What does this mean for historians? Are those two actions (here I am, for argument’s sake, assuming Gardner’s photo was staged) somehow distorted because of the knowledge that these photos were doctored in some way? I don’t think so, only because what they symbolize and represent (which is, as far as I am concerned, the importance of photos - they aren’t the event, that can never be recreated; instead, photos, just like documentary evidence, are merely representations of the event) is still conveyed - Cold Harbor was a very costly battle in casualties for the Union Army and the Marines had taken the tallest and most heavily guarded pieces of Iwo Jima.
Thus, in the end, I think I lean more towards Mark et al who say a better idea than retooling a photo with the “worn” look to make it appear as it would now after years of aging, would be to make it look like it did when it was taken. Then, I suppose the question is how do we know what that looks like? And that, it seems, is where some good ol’ fashioned research would be needed…
6 March 2007 at 10:31 am
A difference between posed shots with an agenda and the historian’s digital manipulation is that it’s better to try to look at a photo and consider the content and agenda of the photographer at that time, as opposed to the content, agenda of the photographer, AND agenda of the historian who engineered a new image from an old one.
Bill
6 March 2007 at 11:40 am
I’m not sure why people have so much resistance to the idea of digital retouching of images… to me, it seems like it’s not too different from most of the tools in the Historian’s toolbox.
Historians meddle with History. It’s what we do. If we really wanted pristine history, without our fingerprints all over it, we would leave history alone. We wouldn’t write about it, order it, create narratives about it, interpret it, collate or compute data… We’d let the historical record stand.
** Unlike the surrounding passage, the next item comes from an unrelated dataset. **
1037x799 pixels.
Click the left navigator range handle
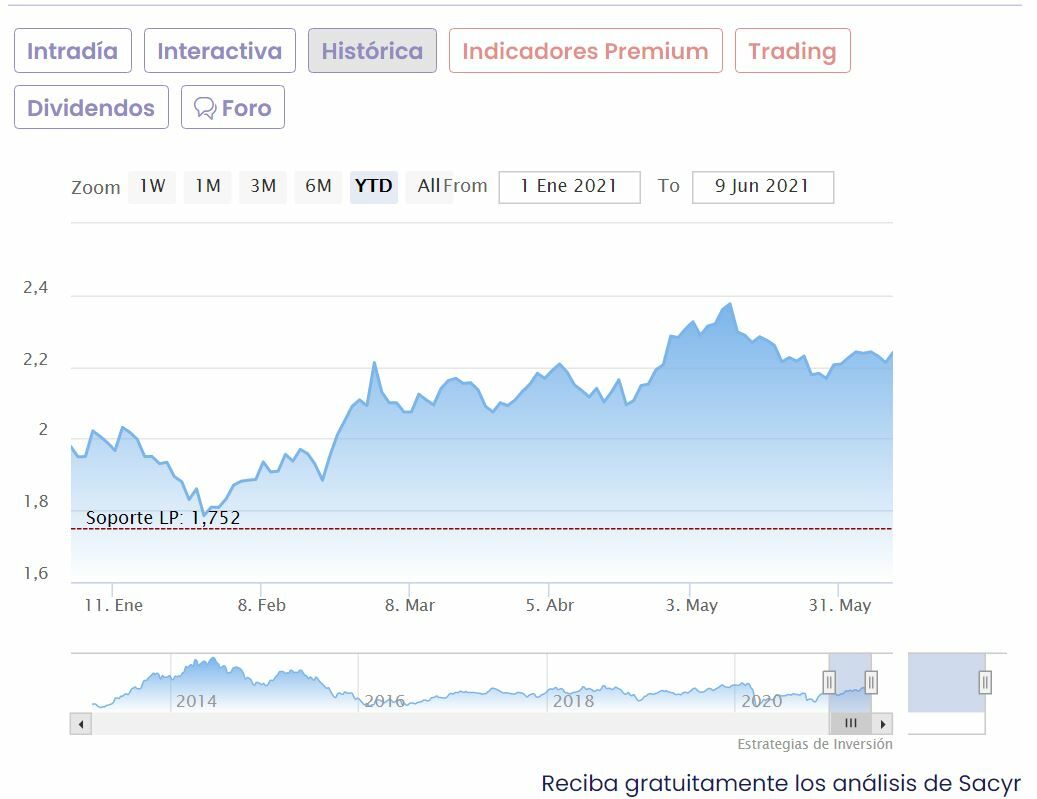[829, 682]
We don’t do that, though– and we shouldn’t. We SHOULD meddle with history. There’s value to that.
The argument that images should be presented unretouched, unedited, uncropped, just as they are because doing otherwise “un-historian-like” seems patently ridiculous to me, personally. Imagine someone making the same argument about textual sources: “Historians shouldn’t change text! It should appear just as it did in the original, unaltered, unabridged, verbatim! It’s antithetical to the role of the historian to do anything but include the full text of a document. Elipses and quotation are anti-historical.”
It only *seems* reasonable to say such things about images– because, as you point out, there is this myth that images somehow speak truth… When this is often not the case at all.
6 March 2007 at 12:21 pm
[...] to change at will. Steven brought up an excellent point that the photos may be staged, etc…I commented that we need to eliminate as many agendas as possible, starting with the [...]
6 March 2007 at 7:14 pm
As Tad says, I think digital historians should be excited about the opportunities to manipulate images and improve their presentation (though I’m not quite sure how the historical record would stand without historians). The comments I made on my blog concerning the need to carefully document the restoration/retouching process is actually more concerned with the historical record we are leaving as much as the one we are studying. Trying to include as much information as possible seems like not only a safeguard against misinformation, but also a helping hand to those who will follow us.